Abstract 4480: Blood epigenetic age may predict cancer incidence and mortality

Abstract

Abstract Biological measures of aging are important for understanding age-related cancers as the population ages. Since the epigenome is closely related to aging, epigenetics may help predict these and other age-related diseases. We aimed to prospectively examine whether blood Δage (the discrepancy between epigenetic and chronological age) can predict cancer incidence/mortality. In a prospective cohort (the Normative Aging Study), Δage and its rate of change over time were calculated using Illumina Human Methylation 450K array data in 834 blood leukocyte samples longitudinally collected from 442 participants free of cancer at the blood draw. About 3-5 years before cancer onset or death, Δage was associated with cancer risks in a dose-responsive manner (test for trend P = 0.02) and time-dependent Cox models showed a one-year increase in Δage was associated with all-cancer incidence (HR (hazard ratio): 1.06, 95% CI: 1.02-1.10) and mortality (HR: 1.17, 95% CI: 1.07-1.28). Participants with smaller Δage and decelerated epigenetic aging over time had the lowest risks of cancer incidence (log-rank P = 0.003) and mortality (log-rank P = 0.02). Spline analysis suggested Δage was associated with cancer incidence in a ‘J-shaped’ manner, and with cancer mortality in a time-varying manner. We conclude that blood epigenetic age may mirror epigenetic abnormalities related to cancer early development or the immune response to it. Those with older epigenetic age relative to their chronological age have an elevated risk of cancer events within 3-5 years. Thus, epigenetic age could potentially serve as a novel, minimally invasive biomarker for cancer prediction.

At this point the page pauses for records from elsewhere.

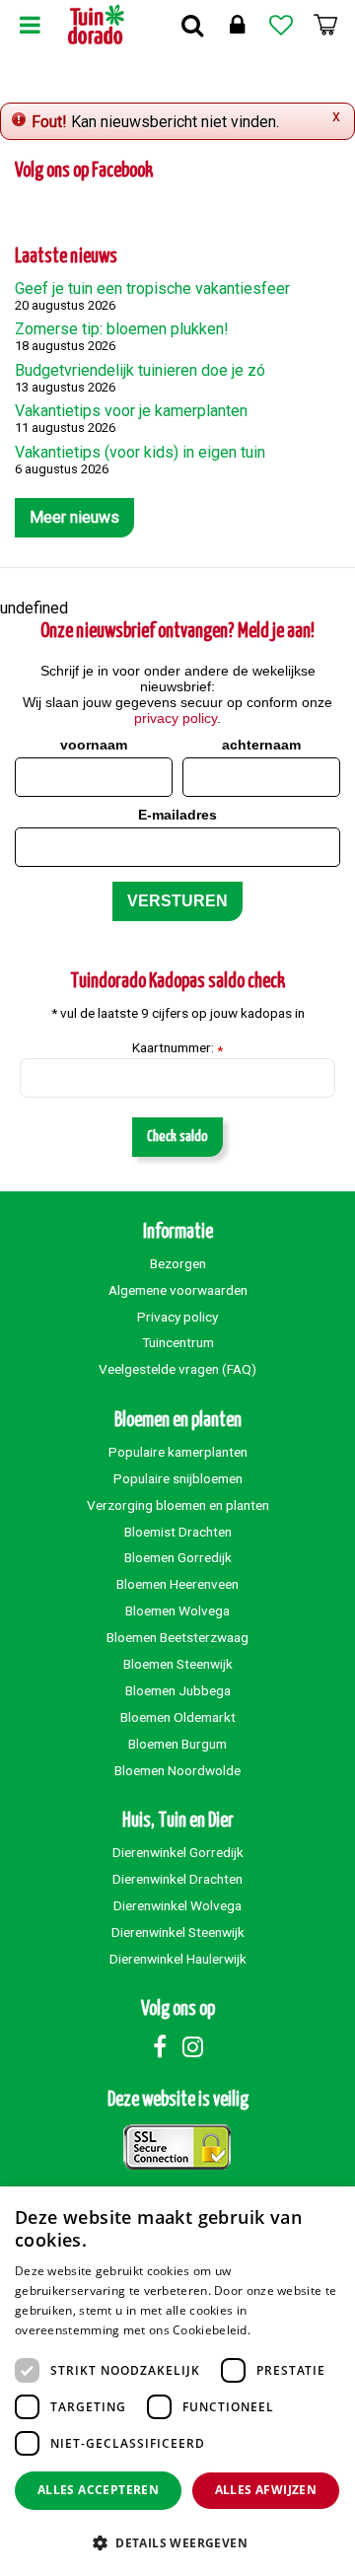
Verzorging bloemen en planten (178, 1505)
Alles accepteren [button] (98, 2489)
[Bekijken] (325, 24)
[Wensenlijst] (281, 24)
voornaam (93, 744)
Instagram (192, 2046)
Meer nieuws (74, 517)
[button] (177, 2542)
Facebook (160, 2046)
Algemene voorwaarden (178, 1290)
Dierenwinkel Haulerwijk (178, 1959)
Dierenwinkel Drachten (177, 1879)
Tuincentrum (178, 1342)
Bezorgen (178, 1263)
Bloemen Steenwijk (178, 1664)
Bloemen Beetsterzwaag (177, 1637)
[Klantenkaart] (236, 24)
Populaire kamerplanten (178, 1452)
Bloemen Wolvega (177, 1610)
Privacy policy (177, 1316)
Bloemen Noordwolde (177, 1770)
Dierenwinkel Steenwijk (178, 1932)
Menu (29, 24)
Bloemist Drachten (178, 1531)
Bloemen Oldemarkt (178, 1717)
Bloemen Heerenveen (177, 1584)
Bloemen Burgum (177, 1744)
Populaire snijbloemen (178, 1478)
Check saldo (177, 1136)
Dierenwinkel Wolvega (177, 1905)
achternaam (261, 744)
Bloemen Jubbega (178, 1690)
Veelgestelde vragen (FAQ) (177, 1369)
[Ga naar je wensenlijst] (281, 24)
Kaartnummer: (177, 1048)
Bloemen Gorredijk (178, 1557)
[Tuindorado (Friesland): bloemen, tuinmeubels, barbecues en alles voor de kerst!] (96, 24)
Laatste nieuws (66, 257)
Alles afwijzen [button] (266, 2489)
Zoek (192, 24)
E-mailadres (177, 815)
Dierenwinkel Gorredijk (178, 1852)
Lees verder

Citation Format: Yinan Zheng, Brian T. Joyce, Elena Colicino, Lei Liu, Wei Zhang, Qi Dai, Martha J. Shrubsole, Warren A. Kibbe, Tao Gao, Zhou Zhang, Nadereh Jafari, Joel Schwartz, Andrea A. Baccarelli, Lifang Hou. Blood epigenetic age may predict cancer incidence and mortality. [abstract]. In: Proceedings of the 107th Annual Meeting of the American Association for Cancer Research; 2016 Apr 16-20; New Orleans, LA. Philadelphia (PA): AACR; Cancer Res 2016;76(14 Suppl):Abstract nr 4480.